Bijdrage arche­o­logie


7 februari 2020

Voorzitter,

In de jaren 60 en 70 werden in Zuid-Limburg de oudste mijnen van Nederland opgegraven. Archeologen vonden tientallen mijnschachten die recht de grond ingingen. Elke mijnschacht gaf toegang tot een aantal zijgangen, soms maar 60 tot 80 cm hoog, waar de mijnwerkers doorheen kropen. Deze mijnwerkers waren niet op zoek naar steenkool, maar naar brokken vuursteen waaruit allerlei werktuigen gemaakt konden worden. In de 1000 jaar dat deze Limburgse mijnen in gebruik waren is met emmers en touwen waarschijnlijk 20 miljoen kilo vuursteen uit de ondergrond omhoog getakeld.
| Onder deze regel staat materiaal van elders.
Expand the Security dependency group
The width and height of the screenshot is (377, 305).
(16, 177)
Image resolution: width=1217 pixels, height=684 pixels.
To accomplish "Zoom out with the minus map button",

Ik heb het hier over de 6000 jaar oude vuursteen mijnen van Rijckholt en Sint-Geertruid, maar enkele kilometers hier vandaan.

Archeologie spreekt voor veel mensen tot de verbeelding: per slot van rekening, willen we niet allemaal een beetje Lara Croft en Indiana Jones zijn en een verborgen schat ontdekken. Bijvoorbeeld een door mysterie omgeven gouden helm? In Limburg is dat mogelijk, want Limburg is de rijkste archeologische provincie van Nederland. Hoewel er al veel mooie en belangrijke vondsten in onze bodem gevonden zijn, ligt er ongetwijfeld ook nog veel meer moois verstopt. Het is belangrijk dat er voorzichtig met die toekomstige vondsten wordt omgegaan, dat er gedegen onderzoek kan worden uitgevoerd en dat niet alleen de voorwerpen maar ook de bijbehorende verhalen gereconstrueerd kunnen worden. Want laten we eerlijk zijn, een gouden helm trekt de aandacht, maar een versleten schoen, een stuk steen of potscherven gaan pas tot de verbeelding spreken als we de bijbehorende verhalen kennen. Zo’n opgraving is heel nauwkeurig werk dat niet aan een projectontwikkelaar of ontgronder kan worden overgelaten, want die zijn daar niet voor opgeleid en hebben er geen belang bij.

De Partij voor de Dieren vindt dat we trots moeten zijn op onze rijke geschiedenis, en dat we niet alleen de voorwerpen uit het verleden toegankelijk moeten maken voor het publiek, maar ook de verhalen. Het Statenvoorstel Archeologie dat zich met name richt op het nog beter ontsluiten en vertellen van die verhalen, aan een nog breder publiek, kan dan ook zeker op onze steun rekenen.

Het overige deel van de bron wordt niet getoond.